Se non sapete chi è Lupo Solitario, non avete vissuto gli anni '80. La saga di Librogame scritta da Joe Dever è una delle migliori e più caratterizzanti di questo "genere" dato per estinto, ed ha appassionato intere generazioni, che ancora ricordano i pomeriggi passati a scegliere le Arti Ramas con cui affrontare le avventure e ad ululare dietro alla (odiatissima) Tabella del Destino.
Fatevi un favore, quindi, e rimediate: il prossimo 12 dicembre uscirà la ristampa del primo volume (I Signori Delle Tenebre), con sovracoperta a colori ed un in formato "di spessore".
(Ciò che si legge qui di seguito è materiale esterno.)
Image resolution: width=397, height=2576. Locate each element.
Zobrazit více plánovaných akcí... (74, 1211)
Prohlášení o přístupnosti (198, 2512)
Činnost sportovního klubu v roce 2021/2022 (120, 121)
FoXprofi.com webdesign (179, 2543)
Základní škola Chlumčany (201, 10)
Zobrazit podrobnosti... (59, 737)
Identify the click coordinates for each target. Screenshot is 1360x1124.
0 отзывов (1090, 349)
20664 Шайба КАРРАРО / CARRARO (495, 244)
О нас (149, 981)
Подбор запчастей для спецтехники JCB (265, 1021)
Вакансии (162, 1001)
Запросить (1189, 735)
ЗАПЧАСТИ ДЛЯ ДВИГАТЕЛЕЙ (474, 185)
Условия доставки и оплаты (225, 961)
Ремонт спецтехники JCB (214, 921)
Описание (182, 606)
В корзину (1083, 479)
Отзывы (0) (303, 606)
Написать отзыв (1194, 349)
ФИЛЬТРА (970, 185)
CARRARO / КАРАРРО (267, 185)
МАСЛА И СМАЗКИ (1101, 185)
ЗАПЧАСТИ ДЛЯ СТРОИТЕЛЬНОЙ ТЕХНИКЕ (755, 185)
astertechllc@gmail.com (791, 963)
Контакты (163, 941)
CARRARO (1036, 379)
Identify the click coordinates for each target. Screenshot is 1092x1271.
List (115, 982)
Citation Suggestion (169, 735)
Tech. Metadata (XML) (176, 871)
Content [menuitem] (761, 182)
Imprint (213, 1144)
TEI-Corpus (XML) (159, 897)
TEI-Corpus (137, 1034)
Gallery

C'è anche il caso che non sappiate proprio cos'è un Librogame: e allora sarà un po' difficile trasmettervi l'entusiasmo per il progetto del team italiano Forge Reply, che pubblica su App Store e dispositivo Android il primo dei quattro atti di Joe Dever's Lone Wolf, titolo che vuole tradurre in linguaggio videoludico l'immaginario e le sensazioni che l'autore inglese fu così bravo a creare.
Ma badate bene: qui non si tratta di un "GameBook" in formato digitale, solo da leggere e da sfogliare. I lineamenti del progetto sono ben diversi, le ambizioni finalmente maggiori. L'idea è infatti quella di lavorare direttamente sull'IP per ammodernarla un po', recuperando il fascino dell'ambientazione e dei personaggi, ma spingendosi oltre sia dal punto di vista artistico che sul fronte ludico. Da una parte, quindi, artwork evocativi ed uno stile molto più vicino ai canoni di un Dark Fantasy di matrice europea, dall'altra uno svolgimento che mescoli sessioni narrative con combattimenti da RPG in tempo reale.
Il risultato è, lo diciamo senza timor di smentita, uno dei migliori titoli mobile degli ultimi anni: avvincente, originale, impegnativo, Lone Wolf conia un genere tutto suo, e ci rende decisamente fieri del lavoro di un team tutto italiano.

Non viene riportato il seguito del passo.